But, now that we've had it solid for the last couple years, and we now have RESTBase storage that guarantees access to the previous revision, we can start relying on selser more and have the core serialization code emit more idiomatic wikitext. We've already deployed a few patches based on this strategy and I think it makes sense to consider these changes one at a time.

Separately, our testing strategy continues to rely on examining dirty diffs after roundtripping, so we cannot push ahead too far with this approach yet.

Sorry, didn't mean to mean "mistake" in a pejorative sense. We obviously learned a lot as we implemented parsoid, and couldn't foresee the full succcess of selser. And, as you mention, precise wt2wt does help us often in testing scenarios, and was instrumental in getting the project off the ground.

But, going forward, it may be worth embracing the new "age of selser" and continuing to move away from testing strategies and bits of our codebase that depend on precise wt2wt. For example, we could lean harder on parsertests to include an "idiomatic wikitext" section to go along with the "!! wikitext" section that already exists. We expect precise wt2wt of "idiomatic wikitext" and we expect wt2wt of non-idiomatic wikitext to match the idiomatic wikitext section at the end.

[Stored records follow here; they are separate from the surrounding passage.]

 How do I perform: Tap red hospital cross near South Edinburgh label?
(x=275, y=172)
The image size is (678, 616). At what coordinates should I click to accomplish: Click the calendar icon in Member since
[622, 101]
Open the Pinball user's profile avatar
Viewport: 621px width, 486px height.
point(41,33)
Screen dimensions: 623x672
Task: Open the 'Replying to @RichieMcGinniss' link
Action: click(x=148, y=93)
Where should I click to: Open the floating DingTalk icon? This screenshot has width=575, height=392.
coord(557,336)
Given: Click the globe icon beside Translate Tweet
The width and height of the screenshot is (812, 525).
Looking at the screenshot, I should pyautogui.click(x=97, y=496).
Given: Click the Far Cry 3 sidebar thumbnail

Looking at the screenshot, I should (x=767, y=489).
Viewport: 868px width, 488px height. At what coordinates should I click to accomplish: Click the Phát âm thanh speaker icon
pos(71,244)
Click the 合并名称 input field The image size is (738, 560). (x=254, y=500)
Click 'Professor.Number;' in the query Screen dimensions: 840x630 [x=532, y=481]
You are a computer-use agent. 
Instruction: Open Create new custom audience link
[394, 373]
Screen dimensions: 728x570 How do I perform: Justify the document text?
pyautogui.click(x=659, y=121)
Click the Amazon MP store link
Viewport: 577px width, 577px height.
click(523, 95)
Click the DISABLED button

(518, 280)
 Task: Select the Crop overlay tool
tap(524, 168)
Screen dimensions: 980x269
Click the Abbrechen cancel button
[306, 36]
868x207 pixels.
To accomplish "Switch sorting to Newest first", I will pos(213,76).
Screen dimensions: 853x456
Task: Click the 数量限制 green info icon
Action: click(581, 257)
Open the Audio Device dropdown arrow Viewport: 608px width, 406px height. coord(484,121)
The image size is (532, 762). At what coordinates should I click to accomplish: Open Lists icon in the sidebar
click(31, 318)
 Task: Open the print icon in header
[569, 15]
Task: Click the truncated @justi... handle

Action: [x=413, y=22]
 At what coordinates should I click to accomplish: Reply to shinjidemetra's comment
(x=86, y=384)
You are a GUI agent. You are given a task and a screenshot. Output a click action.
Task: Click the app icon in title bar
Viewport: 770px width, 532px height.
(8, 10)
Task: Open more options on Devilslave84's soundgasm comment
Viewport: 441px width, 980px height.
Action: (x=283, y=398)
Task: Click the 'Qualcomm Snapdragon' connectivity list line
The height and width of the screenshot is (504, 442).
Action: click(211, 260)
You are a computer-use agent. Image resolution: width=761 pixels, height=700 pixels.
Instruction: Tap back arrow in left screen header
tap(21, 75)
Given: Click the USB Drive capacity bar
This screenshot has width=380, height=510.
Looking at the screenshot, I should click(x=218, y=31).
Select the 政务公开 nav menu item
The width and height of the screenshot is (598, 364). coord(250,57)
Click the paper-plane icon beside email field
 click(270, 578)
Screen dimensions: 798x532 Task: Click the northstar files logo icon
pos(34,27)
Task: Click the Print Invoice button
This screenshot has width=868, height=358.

Round trip tests are more difficult w/o precise wt2wt, but perhaps visual diffs are a more robust mechanism to catch the same sorts of bugs (although currently there is a large practical performance difference between the two). wt2wt2wt could be used to catch gross round-trip errors (where the output of the first wt2wt pass is assumed to be "idiomatic wikitext" which is then tested to (a) ensure it wt2wt roundtrips 100% cleanly from that point, and (b) renders exactly the same as the original wikitext, using visual diff methods).

ssastry reopened this task as Open.EditedAug 16 2016, 3:42 PM

Okay, I am reopening the discussion because well, in rt-testing, we uncovered lots of dirty-diffs with the normalized output that is being emitted as part of T71207: Parsoid: Interwiki links are halfway converted to external links, and completely broken. As it turns out, external links to creativecommons, imdb, archive.org, and many other websites now get emitted as a wikilink because the interwikimap has entries for all these and many many more external websites.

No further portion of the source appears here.